In other rulings Monday:

  • The court refused to block the execution of four federal prison inmates who are scheduled to be put to death in July and August. The executions would mark the first use of the death penalty on the federal level since 2003. The court’s action leaves no obstacles standing in the way of the executions, the first of which is scheduled for July 13.
  • Justices made it easier for the president to fire the head of the Consumer Financial Protection Bureau. The court’s five conservative justices agreed that restrictions Congress imposed on when the president can fire the agency’s director violated the Constitution. The decision doesn’t have a big impact on the current head of the agency. Kathy Kraninger, who was nominated to her post by the president in 2018, said she believed the president could fire her at any time.
  • The court left in place a decision that rejected environmental groups’ challenge to sections of wall the Trump administration is building along the U.S. border with Mexico. The Center for Biological Diversity, the Animal Legal Defense Fund, Defenders of Wildlife, and the Southwest Environmental Center challenged a federal law that allows the secretary of Homeland Security to waive any laws necessary to allow the quick construction of border fencing. The groups argued that violates the Constitution’s separation of powers. But a lower court dismissed the case and justices agreed.

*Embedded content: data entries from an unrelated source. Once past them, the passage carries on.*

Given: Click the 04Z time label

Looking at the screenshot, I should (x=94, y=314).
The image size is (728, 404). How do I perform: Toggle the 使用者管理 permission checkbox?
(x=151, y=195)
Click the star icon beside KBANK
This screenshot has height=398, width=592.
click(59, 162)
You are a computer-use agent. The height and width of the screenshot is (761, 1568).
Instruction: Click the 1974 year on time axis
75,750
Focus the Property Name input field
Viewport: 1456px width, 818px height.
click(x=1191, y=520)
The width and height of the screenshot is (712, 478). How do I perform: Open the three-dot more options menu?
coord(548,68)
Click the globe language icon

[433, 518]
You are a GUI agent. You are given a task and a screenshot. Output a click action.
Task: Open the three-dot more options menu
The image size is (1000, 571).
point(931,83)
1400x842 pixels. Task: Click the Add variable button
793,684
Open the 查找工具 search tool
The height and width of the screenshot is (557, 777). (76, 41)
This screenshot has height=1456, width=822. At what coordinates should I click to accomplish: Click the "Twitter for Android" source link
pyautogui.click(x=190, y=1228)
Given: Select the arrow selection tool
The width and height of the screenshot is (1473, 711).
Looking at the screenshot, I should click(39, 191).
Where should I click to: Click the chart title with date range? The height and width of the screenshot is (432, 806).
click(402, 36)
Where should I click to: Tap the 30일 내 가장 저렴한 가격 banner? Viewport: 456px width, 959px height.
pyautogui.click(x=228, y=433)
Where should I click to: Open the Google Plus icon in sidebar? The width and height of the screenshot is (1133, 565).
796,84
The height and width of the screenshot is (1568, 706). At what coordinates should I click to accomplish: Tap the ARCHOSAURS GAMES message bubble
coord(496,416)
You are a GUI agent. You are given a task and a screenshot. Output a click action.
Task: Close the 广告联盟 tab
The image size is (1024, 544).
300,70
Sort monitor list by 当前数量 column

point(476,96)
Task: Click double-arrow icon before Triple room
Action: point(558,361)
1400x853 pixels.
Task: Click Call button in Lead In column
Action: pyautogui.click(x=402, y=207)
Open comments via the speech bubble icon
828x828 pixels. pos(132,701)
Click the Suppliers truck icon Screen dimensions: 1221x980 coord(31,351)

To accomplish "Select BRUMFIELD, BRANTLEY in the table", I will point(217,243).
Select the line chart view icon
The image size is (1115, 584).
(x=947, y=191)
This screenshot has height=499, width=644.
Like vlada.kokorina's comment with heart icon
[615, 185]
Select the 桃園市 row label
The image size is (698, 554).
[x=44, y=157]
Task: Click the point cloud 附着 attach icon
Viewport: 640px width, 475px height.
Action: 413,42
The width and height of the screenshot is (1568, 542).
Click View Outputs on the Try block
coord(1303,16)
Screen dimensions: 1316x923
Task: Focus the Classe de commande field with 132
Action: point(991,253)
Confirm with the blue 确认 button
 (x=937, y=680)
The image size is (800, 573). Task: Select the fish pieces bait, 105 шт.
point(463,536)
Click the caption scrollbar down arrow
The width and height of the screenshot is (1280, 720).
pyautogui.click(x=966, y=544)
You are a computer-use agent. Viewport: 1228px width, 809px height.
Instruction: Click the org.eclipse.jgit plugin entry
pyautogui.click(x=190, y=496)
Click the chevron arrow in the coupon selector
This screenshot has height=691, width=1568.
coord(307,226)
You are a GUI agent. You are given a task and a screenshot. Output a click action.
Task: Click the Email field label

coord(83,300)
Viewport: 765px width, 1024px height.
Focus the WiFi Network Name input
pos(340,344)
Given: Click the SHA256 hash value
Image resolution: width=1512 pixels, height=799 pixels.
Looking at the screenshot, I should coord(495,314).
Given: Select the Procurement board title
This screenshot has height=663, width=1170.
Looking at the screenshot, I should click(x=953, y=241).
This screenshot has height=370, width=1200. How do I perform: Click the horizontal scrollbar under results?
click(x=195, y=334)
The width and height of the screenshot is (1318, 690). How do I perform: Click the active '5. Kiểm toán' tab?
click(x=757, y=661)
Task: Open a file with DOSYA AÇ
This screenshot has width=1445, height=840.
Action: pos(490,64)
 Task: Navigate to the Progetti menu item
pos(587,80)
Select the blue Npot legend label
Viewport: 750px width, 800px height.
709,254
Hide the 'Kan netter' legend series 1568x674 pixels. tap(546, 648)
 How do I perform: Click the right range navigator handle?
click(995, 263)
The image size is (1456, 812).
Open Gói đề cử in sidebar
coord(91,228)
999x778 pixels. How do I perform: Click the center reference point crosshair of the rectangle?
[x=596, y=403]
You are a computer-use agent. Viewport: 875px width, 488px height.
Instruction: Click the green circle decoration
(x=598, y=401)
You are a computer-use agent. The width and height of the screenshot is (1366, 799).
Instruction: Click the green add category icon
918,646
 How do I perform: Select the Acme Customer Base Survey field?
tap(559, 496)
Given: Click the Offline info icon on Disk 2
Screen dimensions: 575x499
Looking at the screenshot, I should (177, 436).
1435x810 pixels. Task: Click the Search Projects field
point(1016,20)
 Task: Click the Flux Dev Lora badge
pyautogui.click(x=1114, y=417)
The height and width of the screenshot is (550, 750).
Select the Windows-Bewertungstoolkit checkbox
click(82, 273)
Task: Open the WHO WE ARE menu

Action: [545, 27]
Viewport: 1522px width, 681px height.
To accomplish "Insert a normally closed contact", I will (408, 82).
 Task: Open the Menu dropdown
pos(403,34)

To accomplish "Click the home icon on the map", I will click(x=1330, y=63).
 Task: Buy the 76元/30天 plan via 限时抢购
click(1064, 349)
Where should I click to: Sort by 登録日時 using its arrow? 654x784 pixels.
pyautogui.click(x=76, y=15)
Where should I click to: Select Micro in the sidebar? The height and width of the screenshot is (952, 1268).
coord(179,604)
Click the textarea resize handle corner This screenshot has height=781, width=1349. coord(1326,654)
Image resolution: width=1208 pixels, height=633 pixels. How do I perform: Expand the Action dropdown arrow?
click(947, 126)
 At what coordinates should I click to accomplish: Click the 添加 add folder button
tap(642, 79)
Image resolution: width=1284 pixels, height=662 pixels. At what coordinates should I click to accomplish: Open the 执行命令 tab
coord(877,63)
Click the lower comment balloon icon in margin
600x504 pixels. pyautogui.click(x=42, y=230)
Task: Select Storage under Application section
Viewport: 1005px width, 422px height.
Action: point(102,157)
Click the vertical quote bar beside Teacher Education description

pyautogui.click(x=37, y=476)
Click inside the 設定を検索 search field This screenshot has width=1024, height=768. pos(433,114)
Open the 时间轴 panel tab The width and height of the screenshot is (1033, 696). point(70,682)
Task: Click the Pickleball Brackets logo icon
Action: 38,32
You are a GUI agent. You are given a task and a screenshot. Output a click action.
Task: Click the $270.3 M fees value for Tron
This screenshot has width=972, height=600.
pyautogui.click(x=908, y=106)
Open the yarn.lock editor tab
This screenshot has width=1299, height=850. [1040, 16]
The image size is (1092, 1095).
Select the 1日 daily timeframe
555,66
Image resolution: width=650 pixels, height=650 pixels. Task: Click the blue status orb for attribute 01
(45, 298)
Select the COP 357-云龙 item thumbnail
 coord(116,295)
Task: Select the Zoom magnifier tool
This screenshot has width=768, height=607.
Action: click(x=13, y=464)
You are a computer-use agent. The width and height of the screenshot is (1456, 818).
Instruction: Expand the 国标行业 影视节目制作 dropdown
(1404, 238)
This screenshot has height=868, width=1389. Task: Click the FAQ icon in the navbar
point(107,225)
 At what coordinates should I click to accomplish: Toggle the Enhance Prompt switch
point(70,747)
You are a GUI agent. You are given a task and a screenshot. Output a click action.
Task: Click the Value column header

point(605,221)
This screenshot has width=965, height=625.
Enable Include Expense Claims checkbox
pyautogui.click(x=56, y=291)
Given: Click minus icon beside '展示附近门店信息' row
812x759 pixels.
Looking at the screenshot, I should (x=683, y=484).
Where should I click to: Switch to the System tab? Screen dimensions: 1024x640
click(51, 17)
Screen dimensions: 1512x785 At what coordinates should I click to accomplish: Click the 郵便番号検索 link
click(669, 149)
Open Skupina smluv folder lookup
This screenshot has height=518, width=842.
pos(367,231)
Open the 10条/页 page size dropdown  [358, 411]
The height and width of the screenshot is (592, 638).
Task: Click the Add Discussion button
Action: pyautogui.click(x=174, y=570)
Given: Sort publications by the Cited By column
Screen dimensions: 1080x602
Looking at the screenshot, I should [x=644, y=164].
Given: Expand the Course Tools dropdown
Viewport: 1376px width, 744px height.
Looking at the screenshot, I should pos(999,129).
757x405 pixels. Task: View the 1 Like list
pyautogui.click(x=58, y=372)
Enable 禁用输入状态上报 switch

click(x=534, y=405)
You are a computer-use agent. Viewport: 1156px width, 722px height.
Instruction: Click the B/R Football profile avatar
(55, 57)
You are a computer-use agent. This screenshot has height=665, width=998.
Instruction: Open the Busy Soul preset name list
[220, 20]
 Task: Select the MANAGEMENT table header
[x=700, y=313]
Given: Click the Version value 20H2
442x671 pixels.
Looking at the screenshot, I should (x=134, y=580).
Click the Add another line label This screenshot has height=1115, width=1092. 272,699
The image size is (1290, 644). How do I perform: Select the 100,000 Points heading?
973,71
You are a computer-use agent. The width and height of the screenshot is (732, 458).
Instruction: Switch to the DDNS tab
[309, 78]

  • The Supreme Court upheld a provision of federal law that requires foreign affiliates of U.S.-based health organizations to denounce prostitution as a condition of receiving taxpayer money to fight AIDS around the world. Kavanaugh wrote for the court’s conservatives that “plaintiffs’ foreign affiliates are foreign organizations, and foreign organizations operating abroad possess no rights under the U. S. Constitution.”